Location: India (Remote - 24/7 Shift)
Full-Time Immediate Start Preferred
We're building the infrastructure that powers cutting-edge AI workloads at scale - and we're looking for a Senior Linux Administrator to help lead the charge. If you live and breathe Linux, love optimizing bare metal with containers and virtualization, and can scale infrastructure through automation, this role is for you.
️ What You'll Do
- Build Scalable AI Infrastructure: Architect and manage high-performance environments combining bare metal, LXC, KVM/QEMU, and GPU networking.
- Orchestrate Deployments: Use MAAS, Terraform, and Chef to automate lifecycle of compute infrastructure.
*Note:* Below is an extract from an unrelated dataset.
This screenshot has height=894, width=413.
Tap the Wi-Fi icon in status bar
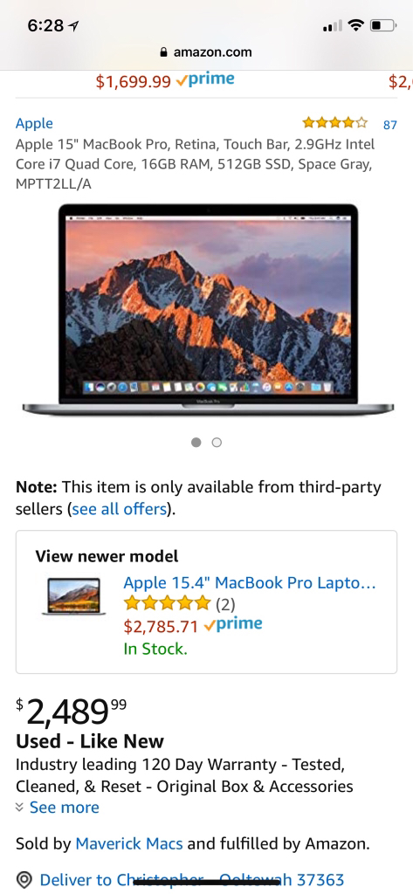[x=356, y=25]
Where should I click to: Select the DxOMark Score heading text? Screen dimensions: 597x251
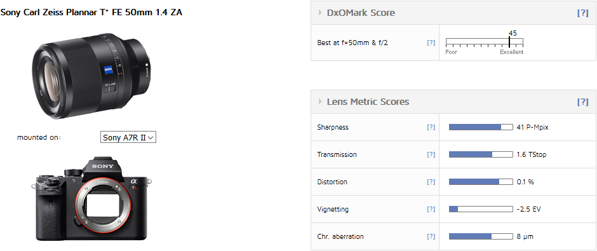tap(361, 13)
- Enable Containerized Compute: Design LXC environments on Linux with fine-grained control over resource allocation and isolation.
- Virtualization & Storage: Work with libvirt/KVM/QEMU, optimize disk and block storage via CEPH.
- Infra as Code: Build and maintain reproducible environments using Git and GitHub Actions.
- Monitor & Maintain: Integrate Victoria Metrics and Elasticsearch to monitor and troubleshoot system performance, alerts, and anomalies.
- Network Engineering (Desirable): Leverage VyOS and GPU network fabric topologies to support scalable AI training workloads.
- Cross-Functional Collaboration: Partner with infra, platform, and ML teams via Slack, Jira, and GSuite to deliver production-ready systems.
Your Toolbelt
- Languages & Scripting: Python, Bash
- Operating System: Advanced Linux (Ubuntu/HWE kernel familiarity a plus)
- Containers & Virtualization: LXC, KVM, QEMU, libvirt
- Storage Systems: CEPH (block/object), RAID, partitions
- Infra Automation: MAAS, Terraform, Chef
- Monitoring & Metrics: VictoriaMetrics, Elasticsearch
- Networking: VyOS, GPU network fabric (rail-optimized, E/W & N/S topologies)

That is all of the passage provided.